▶ Text shown:
Segment Open

Too often decision makers, be they private individuals, corporate chiefs, government bureaucrats, or politicians, make decisions based on the seen and ignore the unseen. That Debbie has empathy for Joe can be a good thing if properly channeled and cabined by considerations of the unseen. That Rene thinks Joe should be fired doesn’t maker her a villain or zealot, but simply caring about the full consequences of a particular action.

6 responses to A Christmas story


    Firing Joe may not help anyone. Joe’s replacement may not be better, something about the job may be part of the cause of Joe’s sub-par performance, and Joe may go on to damage others in his next job.

    Sometimes, an employee’s performance can be turned around. It’s usually worth a try, before incurring the expense and risk of replacing the employee.


    There’s good work on the topic of reference-dependent sympathy by Deborah Small.

Segment Closed

▶ What this exercise asks:
1) Reproduce the passage on firing Joe, starting with "Too often decision" and going on through "a particular action.".
2) According to the passage on firing Joe, who has done good work on the topic of reference-dependent sympathy?

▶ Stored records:
Segment Open

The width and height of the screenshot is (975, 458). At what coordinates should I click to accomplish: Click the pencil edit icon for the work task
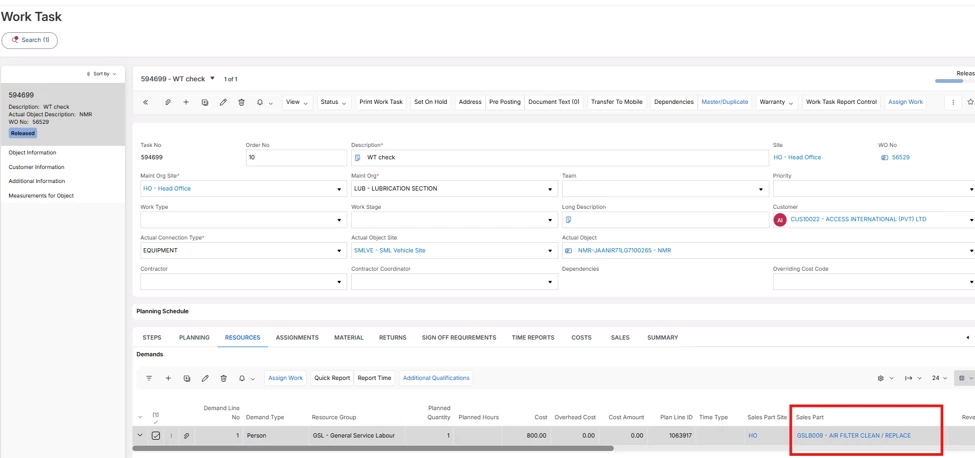(x=223, y=102)
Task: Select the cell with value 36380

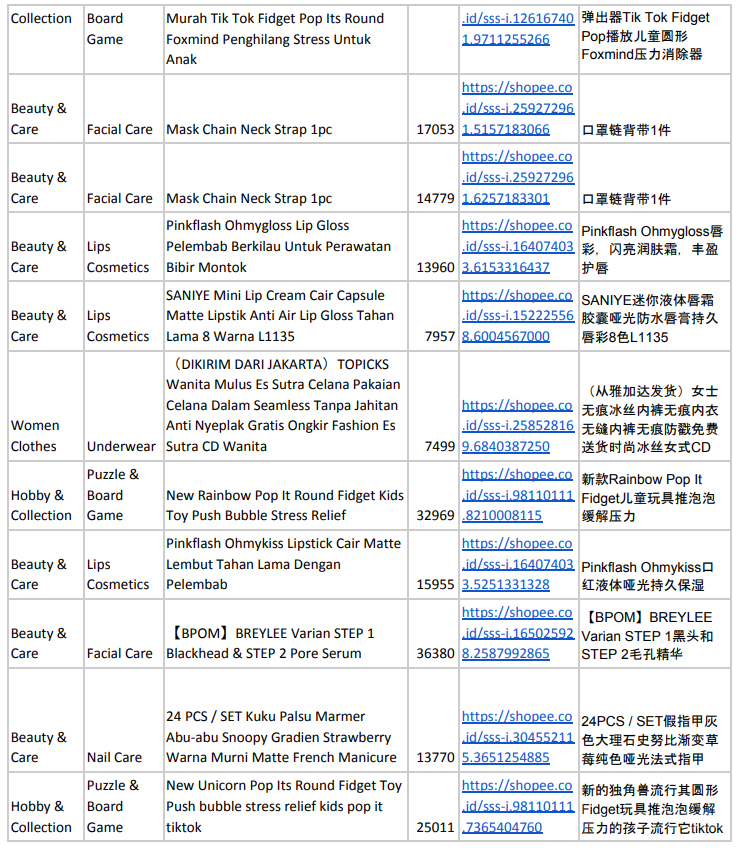Action: coord(435,653)
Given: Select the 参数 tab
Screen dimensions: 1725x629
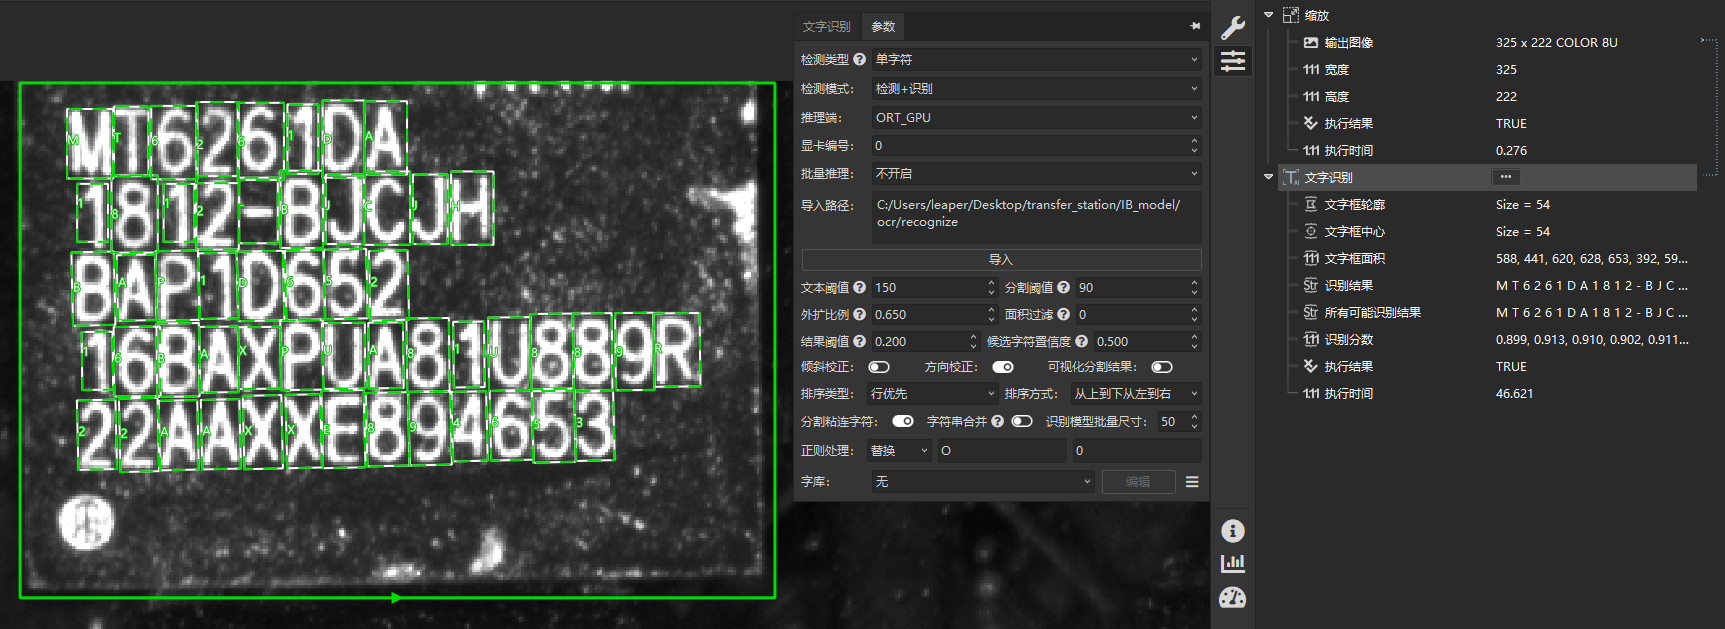Looking at the screenshot, I should [883, 27].
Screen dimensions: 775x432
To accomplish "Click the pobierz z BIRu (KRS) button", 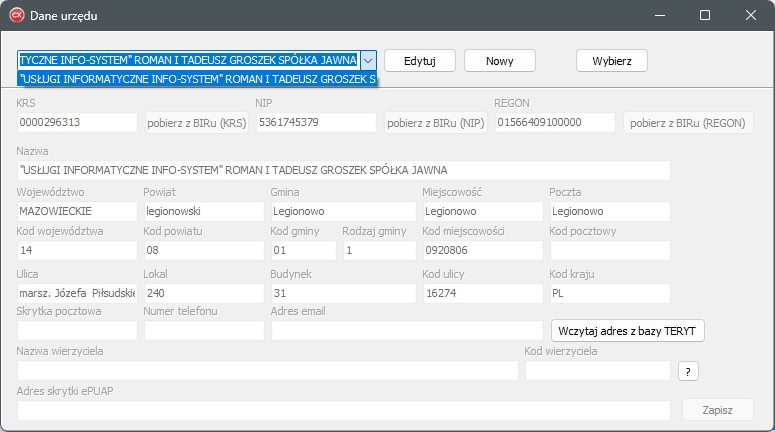I will pyautogui.click(x=196, y=123).
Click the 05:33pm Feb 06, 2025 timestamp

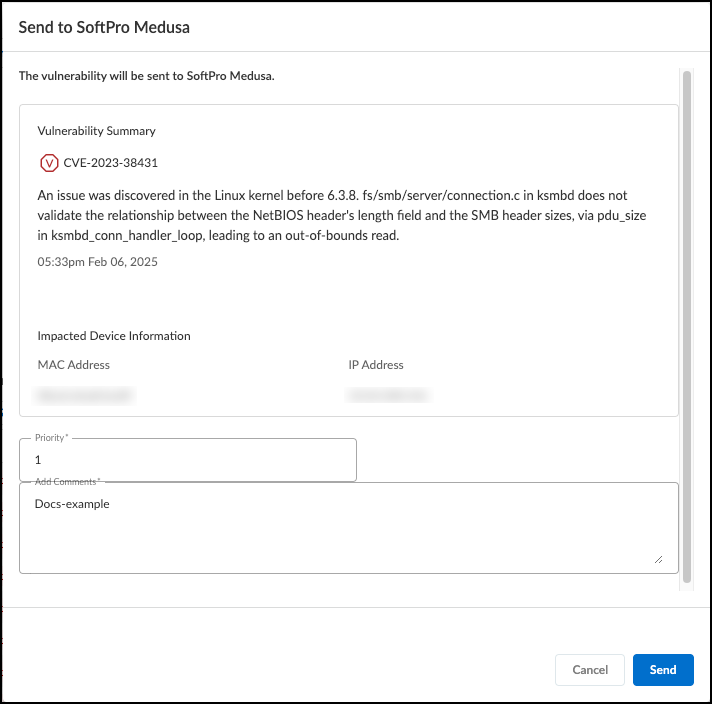(x=97, y=262)
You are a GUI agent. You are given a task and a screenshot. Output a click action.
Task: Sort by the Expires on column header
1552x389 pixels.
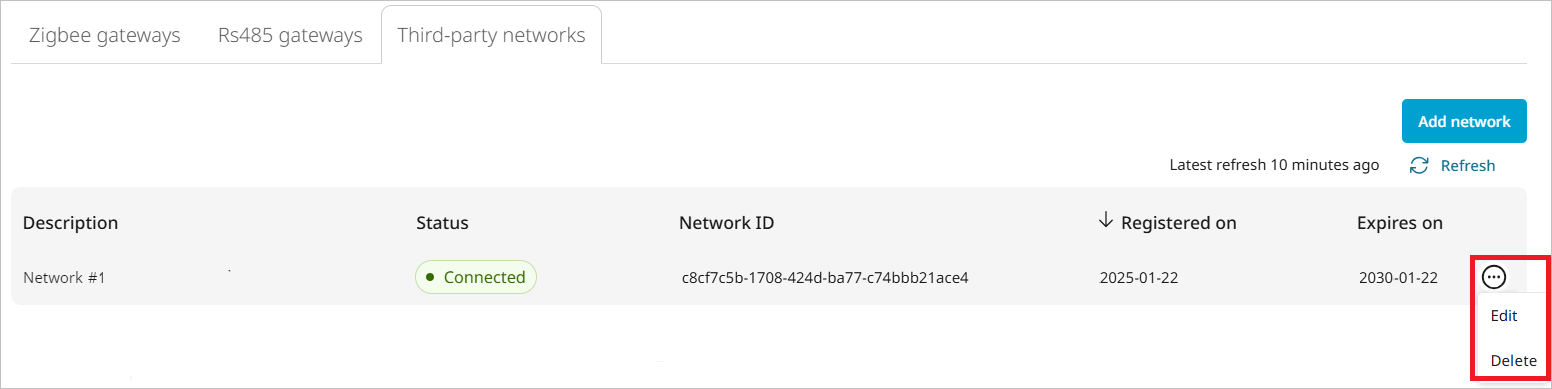(1400, 222)
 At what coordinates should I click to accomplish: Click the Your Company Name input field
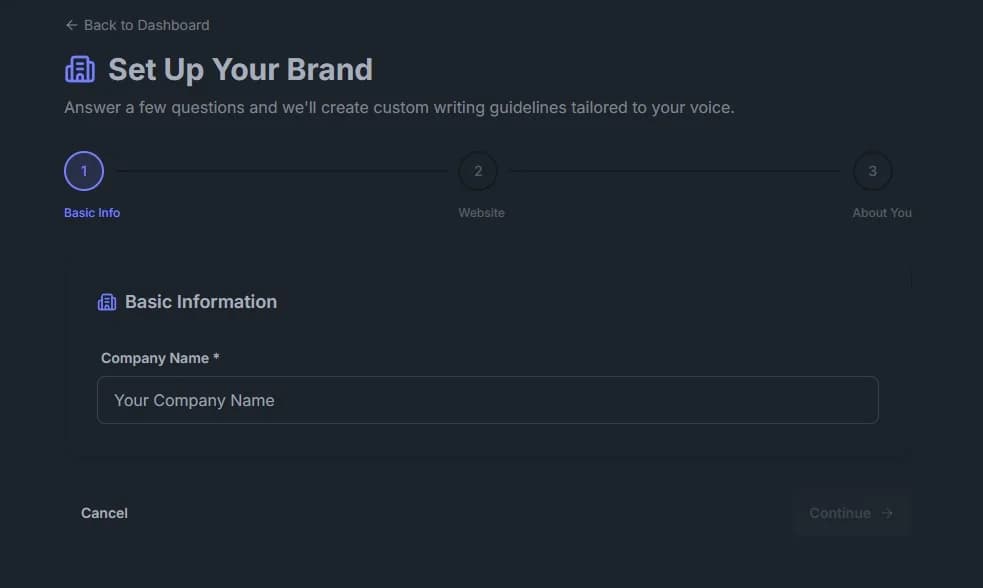487,400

Segment Closed

▶ Replies:
1)
Too often decision makers, be they private individuals, corporate chiefs, government bureaucrats, or politicians, make decisions based on the seen and ignore the unseen. That Debbie has empathy for Joe can be a good thing if properly channeled and cabined by considerations of the unseen. That Rene thinks Joe should be fired doesn’t maker her a villain or zealot, but simply caring about the full consequences of a particular action.

2) Deborah Small